É dever da empresa de transporte indenizar família de vítima que morreu em acidente. Com esse entendimento, a 3ª Turma do Superior Tribunal de Justiça condenou a empresa União Transporte Interestadual de Luxo a pagar R$ 60 mil aos pais e à irmã de um rapaz de 26 anos que morreu durante acidente de ônibus.

A família do rapaz recorreu ao STJ contra decisão do extinto Tribunal de Alçada de Minas Gerais, que determinou indenização no valor de R$ 20 mil aos pais e R$ 10 mil à irmã e negou o pedido de pensão mensal pretendida.

O tribunal mineiro entendeu que deve haver uma diferenciação entre os valores recebidos pelos pais e pela irmã, porque “deve-se separar o abalo íntimo dos pais daquele imposto à última suplicante, irmã da vítima, não podendo todos serem valorados e compensados da mesma forma, mormente em razão de que a dor trazida pela perda de um filho não pode ser equiparada àquela relativa à perda de um irmão”.

A ministra Nancy Andrighi, relatora do recurso no STJ, entendeu que “avaliar a dor sentida pela família diante da perda prematura de um ente querido é tarefa por demais custosa, e que, por isso mesmo, não pode ser desprezado ou ignorado o abalo moral suportado”. Ela equiparou o valor a ser pago a cada recorrente seguindo a média de valores fixados pelo STJ, em outros julgados sobre o mesmo tema, que varia de 200 a 625 salários mínimos divididos entre os postulantes da indenização.

Quanto à pensão mensal, a ministra confirmou o fundamento apresentado pelo Tribunal mineiro de que não há comprovação de que o rapaz morto morasse com a família, condição fundamental para a concessão desse tipo de pedido.
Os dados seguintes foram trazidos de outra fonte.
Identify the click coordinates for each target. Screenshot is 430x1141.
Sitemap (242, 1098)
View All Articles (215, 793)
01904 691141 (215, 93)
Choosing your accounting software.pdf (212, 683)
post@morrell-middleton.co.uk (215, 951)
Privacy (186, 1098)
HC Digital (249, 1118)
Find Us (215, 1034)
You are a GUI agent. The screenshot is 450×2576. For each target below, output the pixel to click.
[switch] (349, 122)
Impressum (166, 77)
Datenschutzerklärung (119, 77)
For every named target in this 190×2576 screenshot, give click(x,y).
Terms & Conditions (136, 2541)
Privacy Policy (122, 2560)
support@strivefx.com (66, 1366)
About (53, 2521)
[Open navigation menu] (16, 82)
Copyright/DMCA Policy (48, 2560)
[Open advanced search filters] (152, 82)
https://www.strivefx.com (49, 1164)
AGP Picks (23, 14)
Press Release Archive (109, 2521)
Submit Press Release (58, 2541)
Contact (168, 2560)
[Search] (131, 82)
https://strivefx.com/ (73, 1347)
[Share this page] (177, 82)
As despesas com o jazigo perpétuo também serão ressarcidas pela empresa de ônibus.

Resp 710.879

Leia a íntegra da decisão

RECURSO ESPECIAL Nº 710.879 – MG (2004/0177882-4)
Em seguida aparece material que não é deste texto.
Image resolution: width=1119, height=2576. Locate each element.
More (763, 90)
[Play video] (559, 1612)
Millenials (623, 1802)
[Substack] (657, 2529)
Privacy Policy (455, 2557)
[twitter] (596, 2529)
RECORRENTE : VITAL DA SILVA VIEIRA E OUTROS

ADVOGADO : MARCELO TADEU DE OLIVEIRA

RECORRIDO : UNIÃO TRANSPORTE INTERESTADUAL DE LUXO S/A – ÚTIL

ADVOGADO : JAIRO JOSÉ LEMKE DE ALBUQUERQUE E OUTROS

Relatora: MINISTRA NANCY ANDRIGHI

RELATÓRIO

Recurso especial interposto por VITAL DA SILVA VIEIRA, VITÓRIA RÉGIA ANDRADE VIEIRA e VIVIANE ANDRADE VIEIRA com fundamento na alínea “a” do permissivo constitucional, contra acórdão exarado pelo extinto TA/MG.

Ação: os recorrentes ajuizaram ação de indenização por danos morais e materiais em face de UNIÃO TRANSPORTE INTERESTADUAL DE LUXO S/A – ÚTIL, ora recorrida, em virtude de acidente rodoviário que envolveu ônibus da empresa, ocasionando o falecimento do passageiro RODRIGO ANDRADE VIEIRA, filho e irmão dos recorrentes, que na data contava com vinte anos de idade.
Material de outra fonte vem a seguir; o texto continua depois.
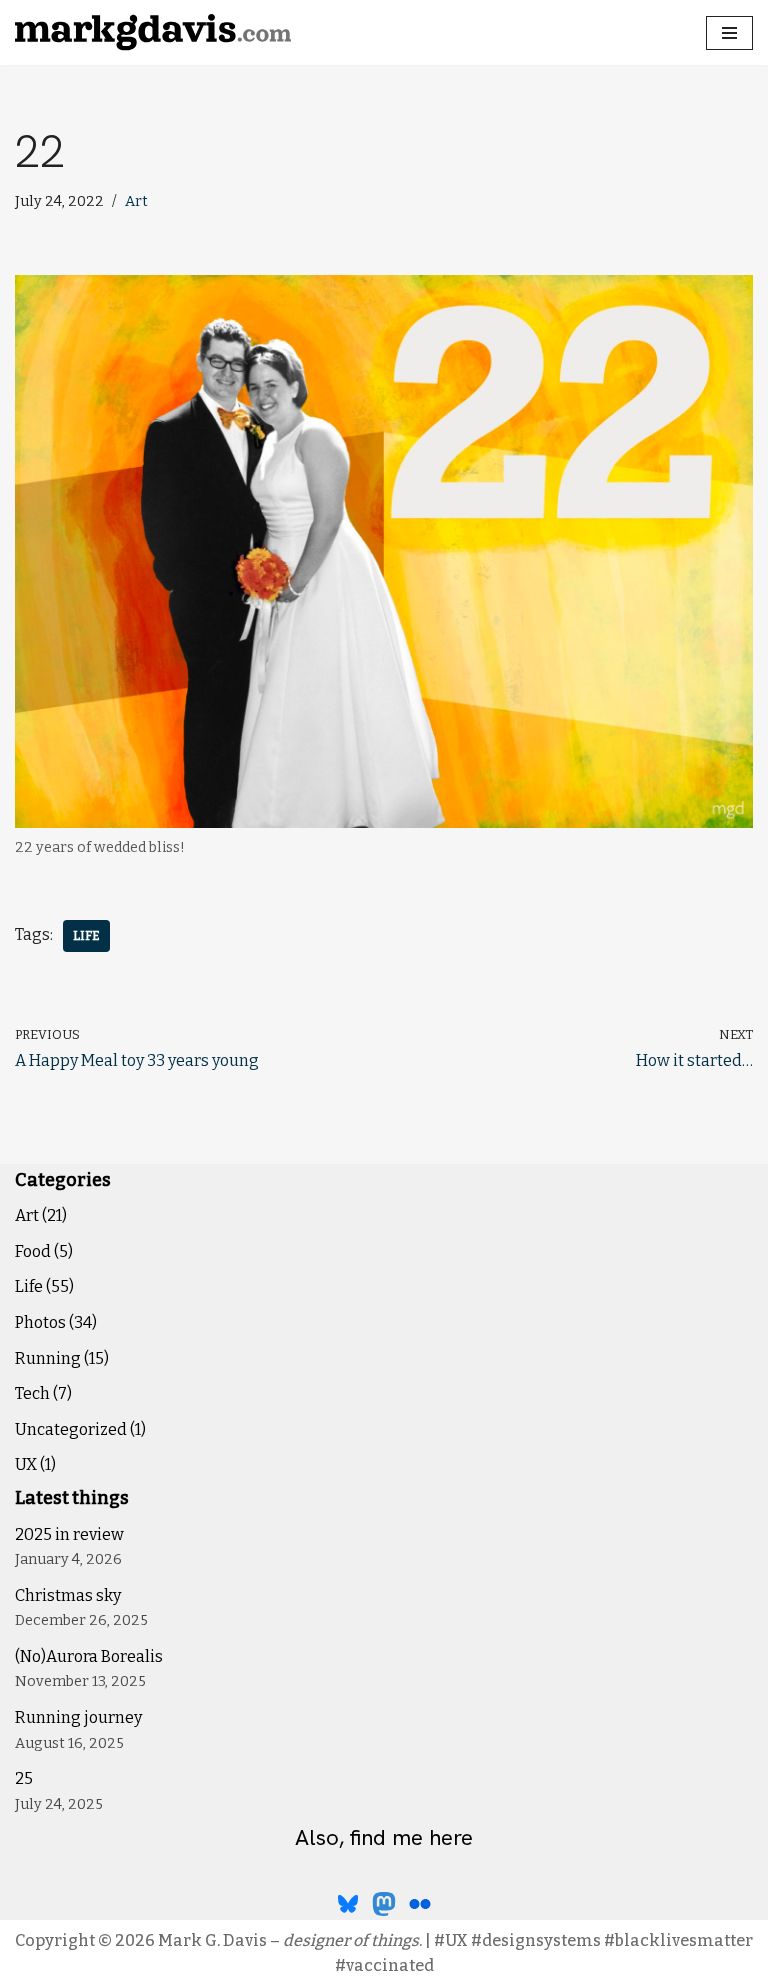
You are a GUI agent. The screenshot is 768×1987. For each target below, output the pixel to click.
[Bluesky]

Sentença (fls. 498/504): o pedido foi julgado parcialmente procedente para condenar a empresa transportadora: (i) a pagar, a título de danos morais, o valor equivalente a 500 (quinhentos) salários mínimos vigentes à época do efetivo pagamento, para cada um dos recorrentes; e (ii) a ressarcir as despesas havidas com o jazigo perpétuo.

Acórdão (fls. 619/655): o TA/MG negou provimento ao recurso adesivo interposto pelos recorrentes e conferiu parcial provimento à apelação interposta pela empresa recorrida para reduzir o valor referente aos danos morais para R$ 20.000,00 (vinte mil reais) para cada um dos dois primeiros recorrentes (pais da vítima) e R$ 10.000,00 (dez mil reais) à irmã do falecido, mantida a sentença quanto às demais questões.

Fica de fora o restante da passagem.